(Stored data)
-*-*-

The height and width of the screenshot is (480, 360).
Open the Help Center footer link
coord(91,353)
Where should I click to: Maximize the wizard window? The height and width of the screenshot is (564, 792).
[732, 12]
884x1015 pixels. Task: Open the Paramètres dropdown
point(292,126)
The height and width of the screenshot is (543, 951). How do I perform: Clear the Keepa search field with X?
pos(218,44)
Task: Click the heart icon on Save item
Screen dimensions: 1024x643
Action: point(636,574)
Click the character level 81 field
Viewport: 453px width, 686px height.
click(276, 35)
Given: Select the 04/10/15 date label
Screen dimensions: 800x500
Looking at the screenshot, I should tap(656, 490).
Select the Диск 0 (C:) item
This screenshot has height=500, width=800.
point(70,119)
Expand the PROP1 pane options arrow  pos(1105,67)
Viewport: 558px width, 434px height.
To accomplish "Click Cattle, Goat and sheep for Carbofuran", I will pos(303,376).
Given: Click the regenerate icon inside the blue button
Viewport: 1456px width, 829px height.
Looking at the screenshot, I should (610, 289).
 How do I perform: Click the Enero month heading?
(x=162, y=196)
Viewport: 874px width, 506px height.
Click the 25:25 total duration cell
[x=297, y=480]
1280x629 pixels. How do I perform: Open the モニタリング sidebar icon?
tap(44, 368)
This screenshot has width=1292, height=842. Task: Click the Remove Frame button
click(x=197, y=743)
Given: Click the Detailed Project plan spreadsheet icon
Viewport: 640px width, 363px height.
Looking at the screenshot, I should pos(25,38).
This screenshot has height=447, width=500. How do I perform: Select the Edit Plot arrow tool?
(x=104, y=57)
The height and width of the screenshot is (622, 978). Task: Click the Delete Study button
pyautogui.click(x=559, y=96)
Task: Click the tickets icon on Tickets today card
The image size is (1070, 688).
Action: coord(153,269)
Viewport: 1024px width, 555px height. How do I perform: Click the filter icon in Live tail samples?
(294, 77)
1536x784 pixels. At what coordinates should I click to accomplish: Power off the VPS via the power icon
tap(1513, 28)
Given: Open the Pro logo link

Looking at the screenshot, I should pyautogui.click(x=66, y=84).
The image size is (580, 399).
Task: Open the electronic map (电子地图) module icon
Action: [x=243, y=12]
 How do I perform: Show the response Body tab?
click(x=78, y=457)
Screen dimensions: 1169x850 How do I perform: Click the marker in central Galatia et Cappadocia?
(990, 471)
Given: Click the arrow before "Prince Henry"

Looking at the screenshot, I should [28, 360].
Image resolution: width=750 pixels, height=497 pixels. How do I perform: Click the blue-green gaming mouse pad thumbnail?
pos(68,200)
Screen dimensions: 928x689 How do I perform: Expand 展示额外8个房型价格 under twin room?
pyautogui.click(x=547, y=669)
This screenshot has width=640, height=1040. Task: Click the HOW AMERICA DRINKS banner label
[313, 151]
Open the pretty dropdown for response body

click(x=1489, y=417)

-*-*-

▶ PROBLEM REQUIREMENTS
For every line of the data above that contains "item", copy that line.

▶ RESPONSE
Task: Click the heart icon on Save item
Select the Диск 0 (C:) item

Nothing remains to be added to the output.